**Your goal:** Write the listing out again word for word, excluding any pictures.

**Given information:**
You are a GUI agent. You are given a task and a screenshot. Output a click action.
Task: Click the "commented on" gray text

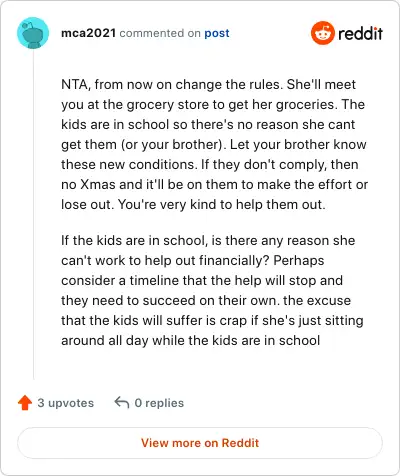160,33
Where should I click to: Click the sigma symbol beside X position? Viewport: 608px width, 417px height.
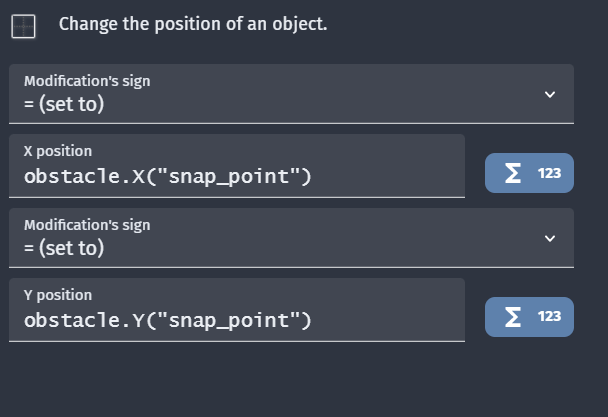point(513,173)
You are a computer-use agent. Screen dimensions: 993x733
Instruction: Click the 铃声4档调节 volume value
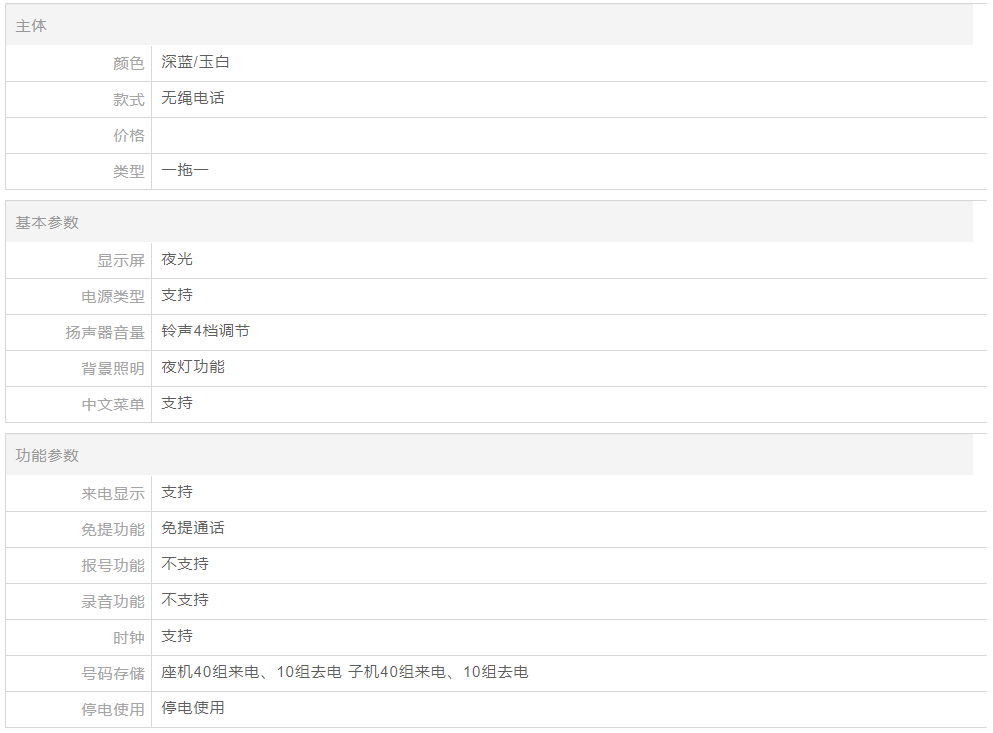pos(205,331)
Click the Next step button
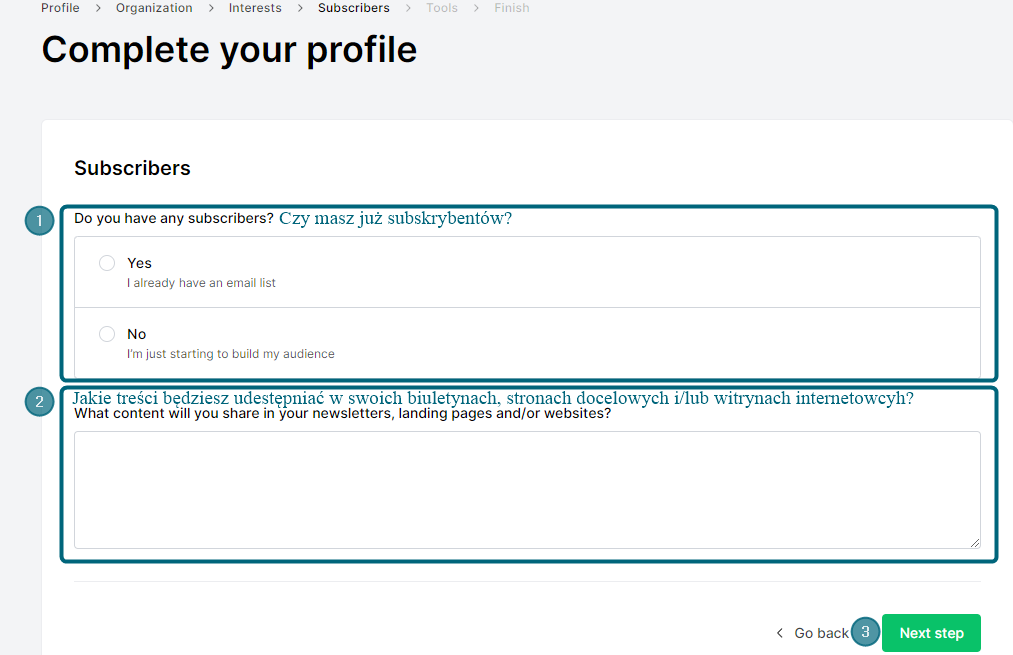This screenshot has width=1013, height=655. click(x=931, y=633)
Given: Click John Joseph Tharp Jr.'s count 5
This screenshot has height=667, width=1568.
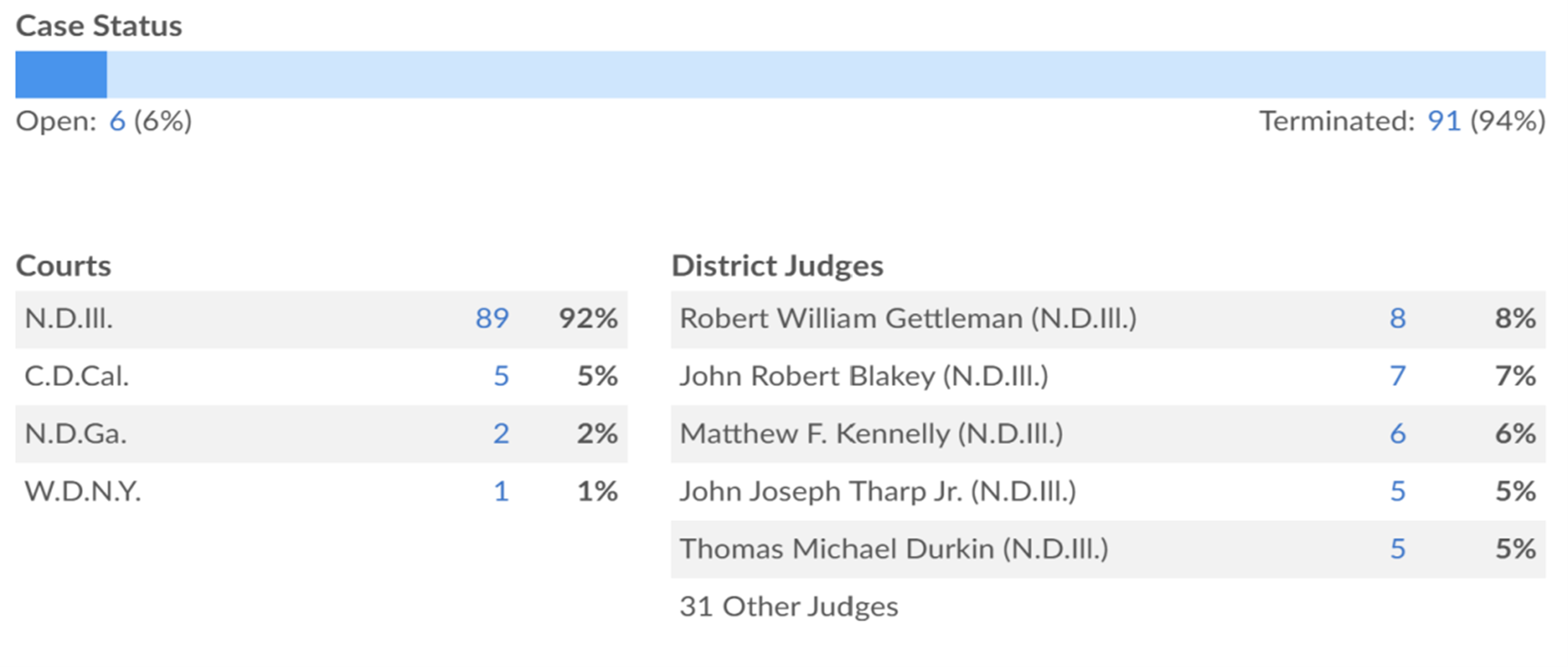Looking at the screenshot, I should tap(1397, 491).
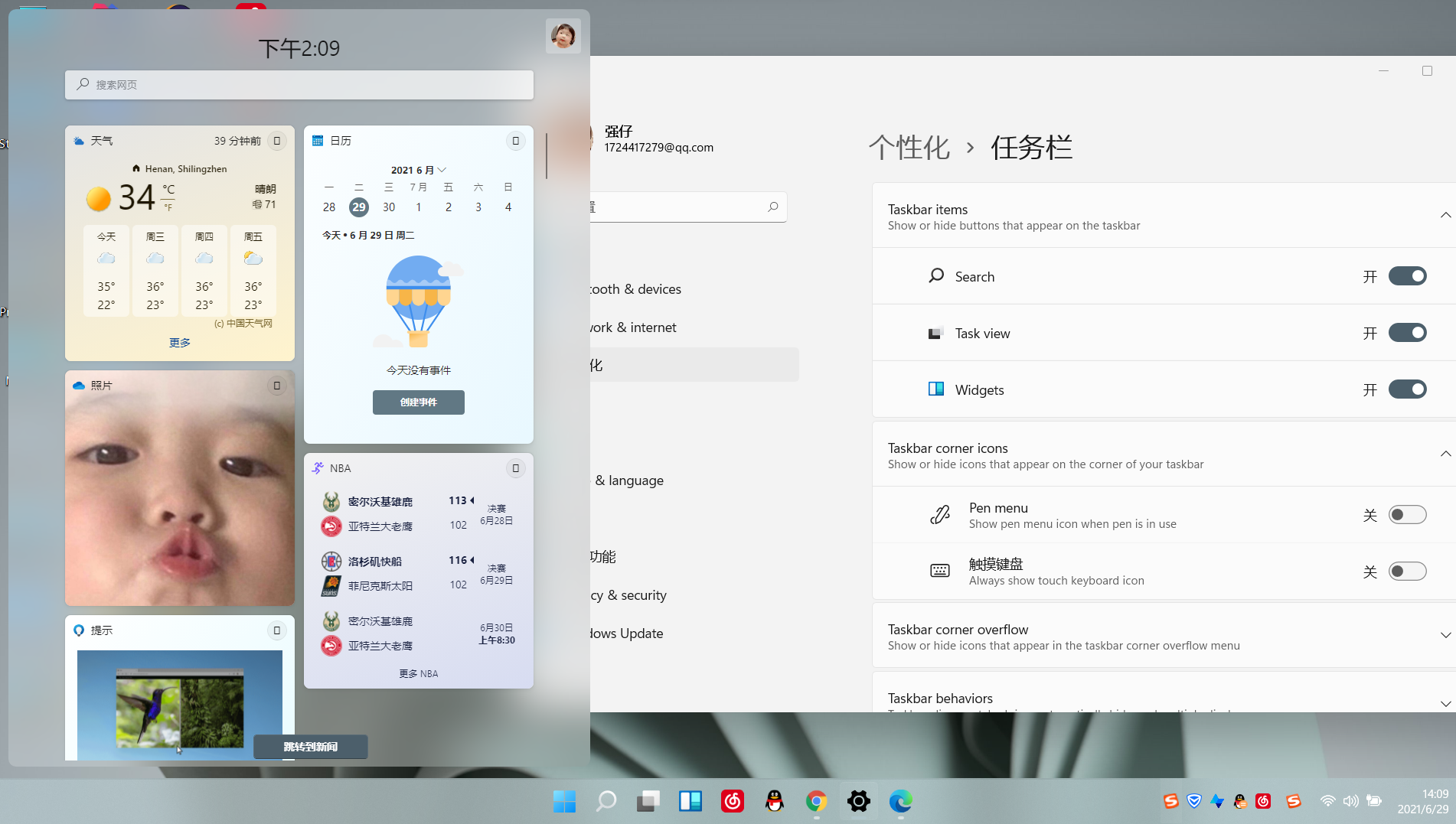Screen dimensions: 1456x824
Task: Click the Start button on the taskbar
Action: (564, 801)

**Task result:**
You are a GUI agent. You are given a task and a screenshot. Output a click action.
Task: Click the "commented on" gray text

160,33
Where should I click to: Click the sigma symbol beside X position? Viewport: 608px width, 417px height.
point(513,173)
You are a computer-use agent. Screen dimensions: 993x733
Instruction: Click the 铃声4档调节 volume value
pos(205,331)
Click the Next step button
This screenshot has width=1013, height=655. click(x=931, y=633)
Given: Click John Joseph Tharp Jr.'s count 5
This screenshot has height=667, width=1568.
Looking at the screenshot, I should tap(1397, 491).
Screen dimensions: 1456x824
Task: Click the Start button on the taskbar
Action: (564, 801)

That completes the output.